▶ [YOUR OBJECTIVE]: Locate "Instruction: Click the" in the data below, then output the line it is on and all following lines through the last, word for word. Skip any pictures.

START RECORDS TO PROCESS

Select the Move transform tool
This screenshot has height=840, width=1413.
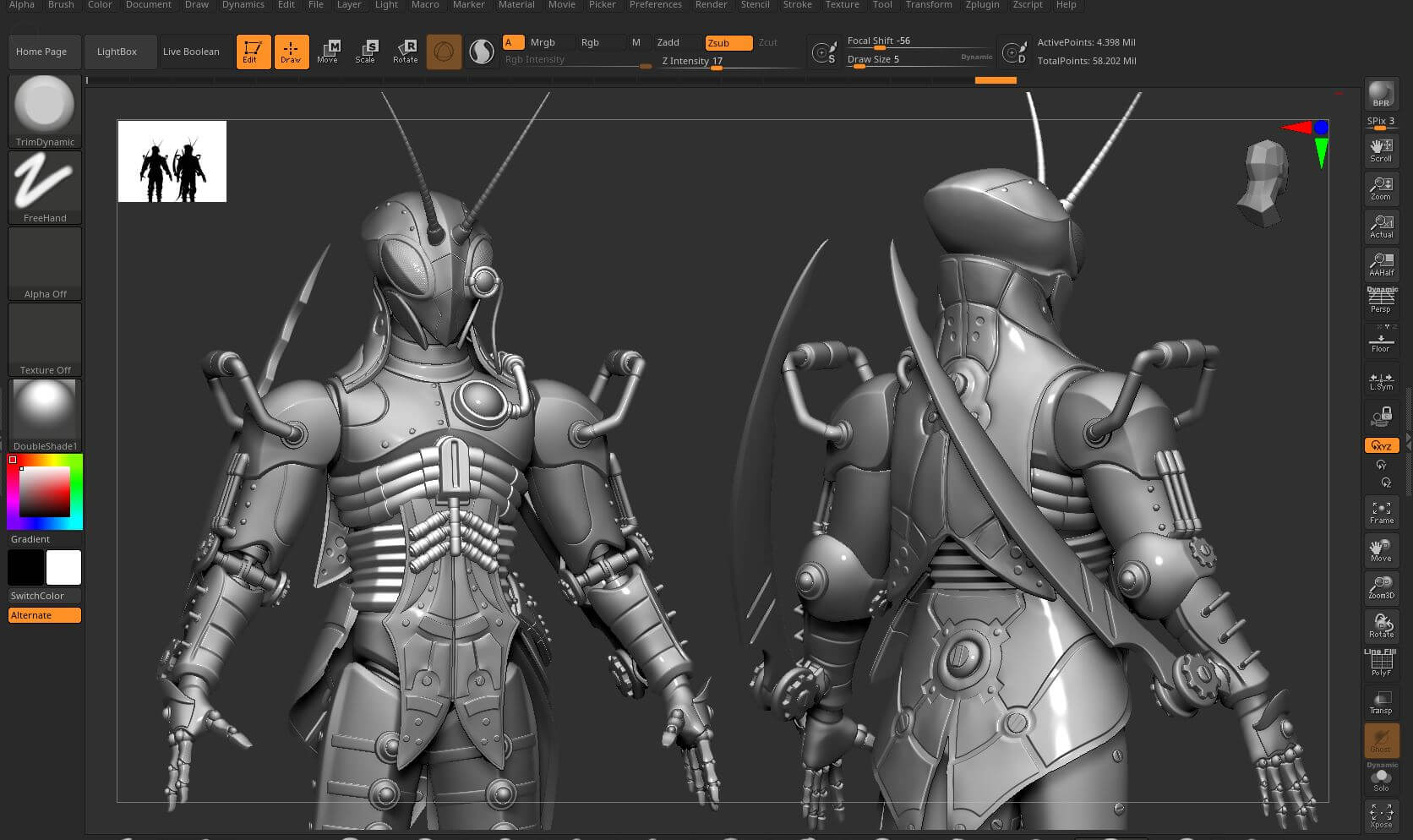tap(328, 52)
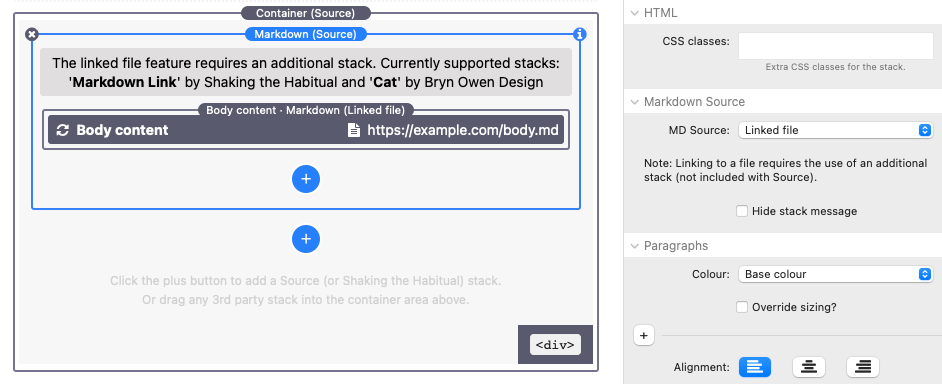Open the Markdown stack info icon
Screen dimensions: 942x384
580,34
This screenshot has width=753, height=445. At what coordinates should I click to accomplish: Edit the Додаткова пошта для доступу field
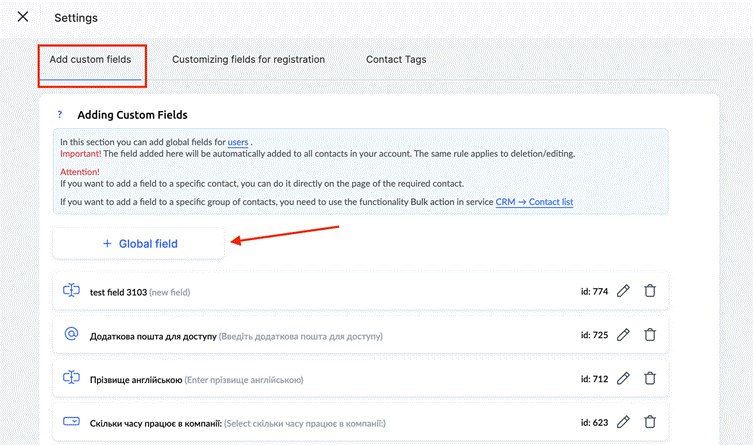pos(623,335)
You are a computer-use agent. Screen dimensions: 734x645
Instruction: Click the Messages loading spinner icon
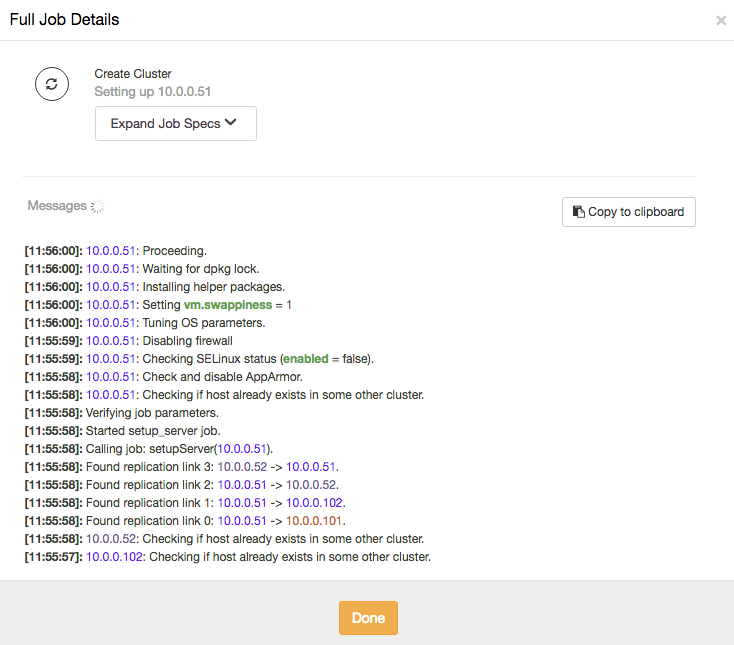[x=97, y=206]
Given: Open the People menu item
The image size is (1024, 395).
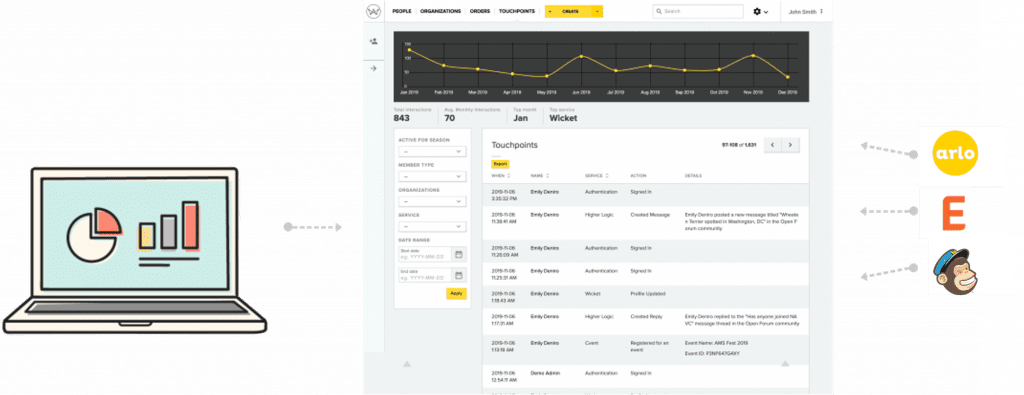Looking at the screenshot, I should coord(402,11).
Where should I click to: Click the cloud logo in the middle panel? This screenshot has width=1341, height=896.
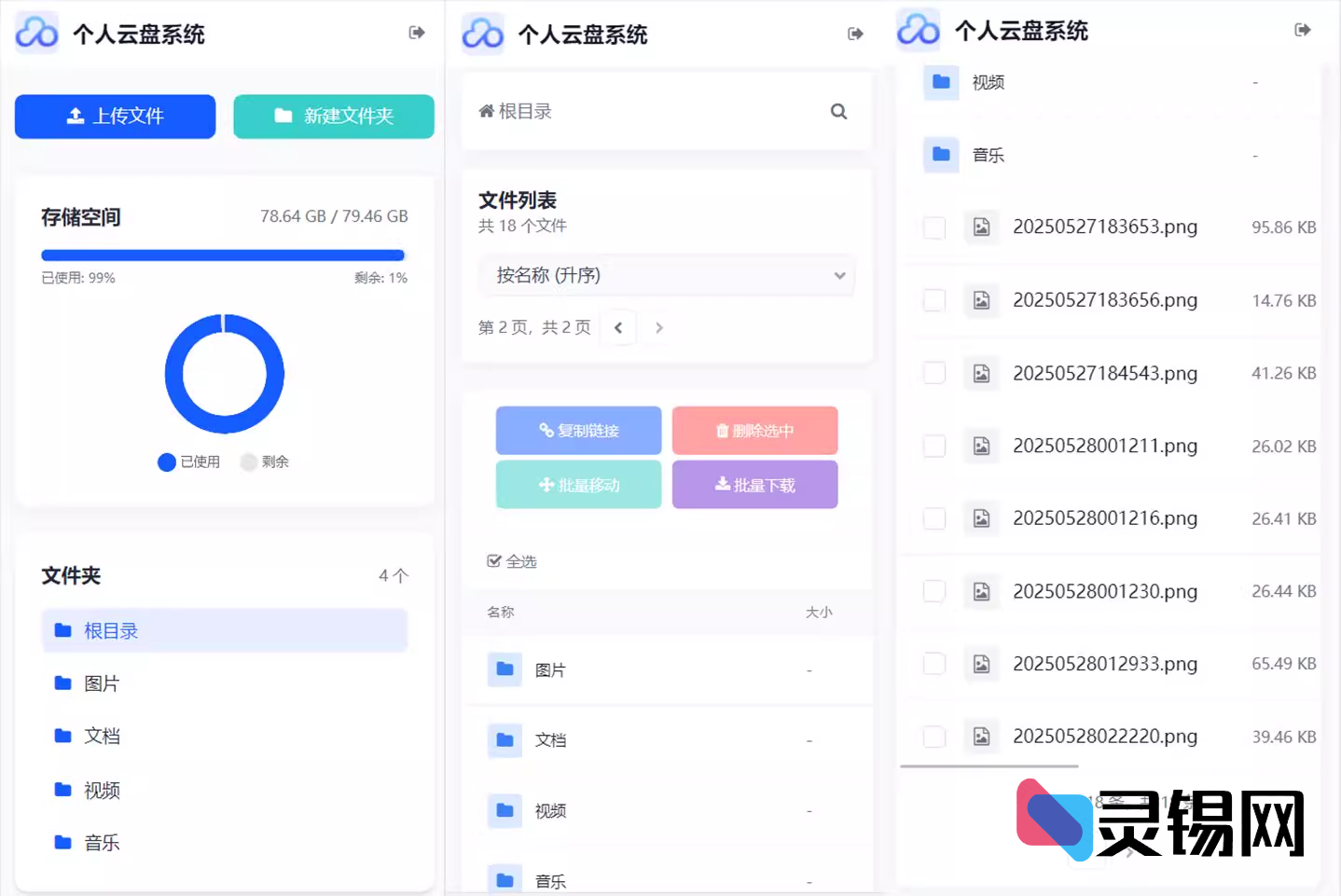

END RECORDS TO PROCESS

▶ [PROBLEM SOLUTION]:
Instruction: Click the Messages loading spinner icon
[x=97, y=206]
Given: Open the People menu item
The image size is (1024, 395).
Looking at the screenshot, I should coord(402,11).
Where should I click to: Click the cloud logo in the middle panel? This screenshot has width=1341, height=896.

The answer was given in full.